Manning was released after seven years into her 35-year sentence, as Barack Obama commuted her sentence three days before he left the office. She was convicted for disclosing hundreds of thousands of classified military documents to WikiLeaks. Most popular among them, the “Collateral Murder” footage. The footage shows US military helicopters with 30mm cannon fire, raining fires on a group of people, among whom were two Reuters news employees and children.
The right to remain silent is given to all citizens in over 108 nations around the world, including the United States. Daniel Ellsberg, one of the most popular whistle-blowers, like Manning, responded saying this is an effort “to get her to contribute to incriminating WikiLeaks so that they can bring Julian Assange or WikiLeaks to trial on charges that would not apply to The New York Times.”

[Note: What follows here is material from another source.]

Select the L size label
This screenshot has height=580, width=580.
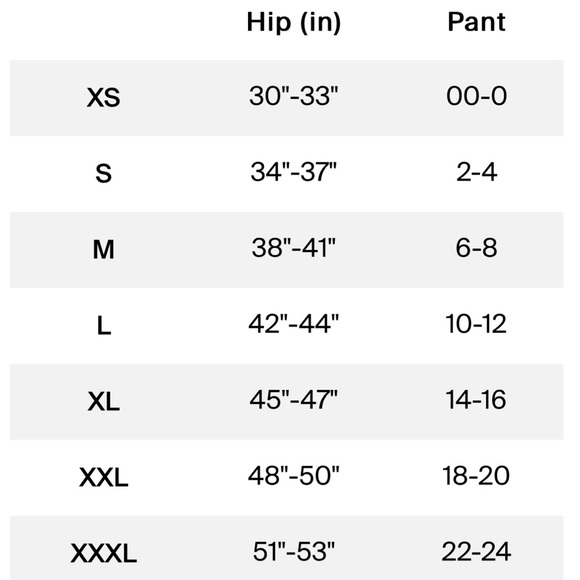(x=104, y=326)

Assange's partner Jacob Appelbaum told us that Wikileaks expects to be treated like journalists and not like a foreign agent or a military unit.
The question remains for courts as well as Senators and Congressmen as lawmakers in the US: why are the killers of civilians, journalists, and children not prosecuted, while the person who revealed the killings is sitting in jail? The US has introduced measures like the Magnitzki Rule of Law, for which Cinema for Peace supported Bill Browder, in order to prosecute killers from foreign countries, starting with Russia, but why do not the same standards apply in the USA?
Nasrin Sotoudeh - Iran's Nelson Mandela?
Iran: Human Rights lawyer Nasrin Sotoudeh, the European Parliament Sakharov human rights prize honoree, has been sentenced by Iran to 38 years in prison and 148 lashes. She was convicted for removing her mandatory headscarf and insulting Iran's supreme leader Ayatollah Ali Khomeini.
Iran's justice system creates many female victims. Capital punishment through stoning, although not officially recognized by law, is still not completely abolished. Cinema for Peace honored two inspiring films in 2010 that talks about this issue, Women in Shroud about female lawyers fighting for justice in Iran, and The Stoning of Soraya M.
With the imprisonment of female lawyers and human rights activists, the regime in Iran provokes the West to follow US president Trump.